The wager is a familiar one in AI history, translated into atoms. Large language models reached their current capabilities only once internet-scale text became tractable to collect, clean, and train on. Robotics has no equivalent corpus. The physical world does not organize itself into conveniently scraped archives, and the data that does exist tends to be narrow – single-task, single-environment, and rarely aligned across modalities like vision, proprioception, force, and language. Human Archive is betting that whoever solves the data collection problem for embodied intelligence will quietly enable the next generation of robotic capability, in the same way that web-scale text unlocked modern language models.

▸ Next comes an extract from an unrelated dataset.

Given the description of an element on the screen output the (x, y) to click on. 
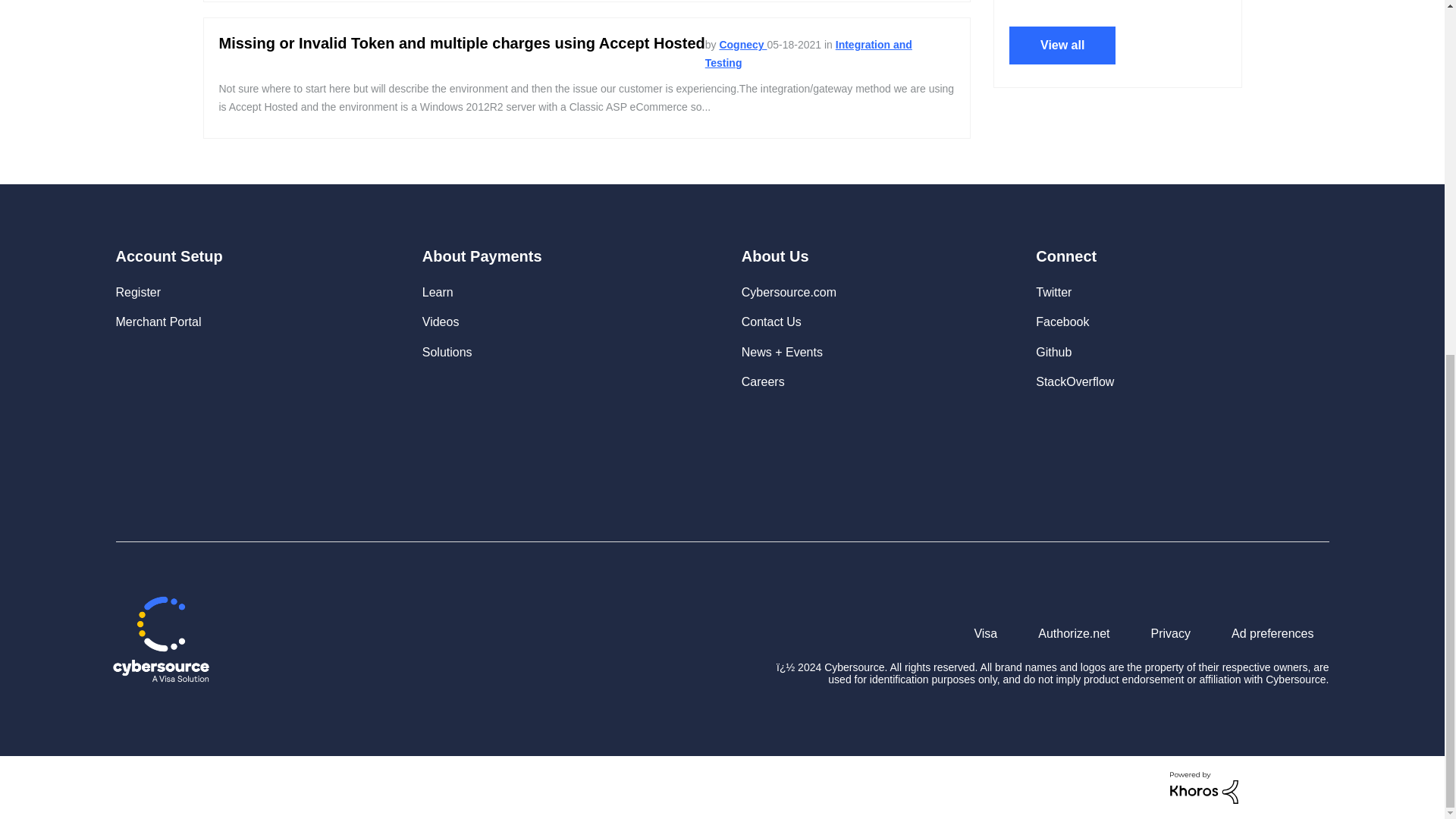
Cognecy (743, 44)
View profile (743, 44)
Integration and Testing (808, 53)
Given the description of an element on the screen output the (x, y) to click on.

The company’s AI robotics training data pipeline starts with custom hardware deployed across residential and manufacturing settings, capturing aligned multimodal data that reflects the way humans actually move, manipulate objects, and navigate spaces. The team has thought carefully about the fine line between biomimicry and its application to humanoid systems – a distinction that matters because the long-term customer is not a simulation benchmark but a robot that will share environments with people. The raw data then flows through internal QA, anonymization, and annotation pipelines, producing diverse, high-fidelity datasets that are ready to be used in training.
That combination of custom capture hardware, disciplined post-processing, and deliberate attention to privacy is what makes the offering unusually hard to replicate. Frontier robotics labs need data that is labeled, aligned, anonymized, and diverse enough to support generalization. Most will not build that pipeline themselves because doing so requires hardware engineering, human operations across multiple geographies, and the legal and privacy rigor to collect data in real residential and industrial environments without generating liability. Human Archive is building the full stack specifically so its customers do not have to.
The founding team’s commitment is written into the story itself. The four co-founders dropped out of Stanford and Berkeley and moved to Asia to collect what they aim to make the world’s largest annotated multimodal dataset. That is an unusually physical bet for a YC company and signals confidence that this is a historic inflection point for embodied intelligence. The company is hiring broadly and operationally: open roles include Head of Engineering, Industrial Designer, Operations Manager, QA and Hardware Test Engineer, Embedded and Electrical Engineer, Firmware Engineer, Mechanical Engineer for Wearable Systems, and even a Videographer – a hiring pattern that reads less like a software startup and more like a small manufacturing and field-operations company.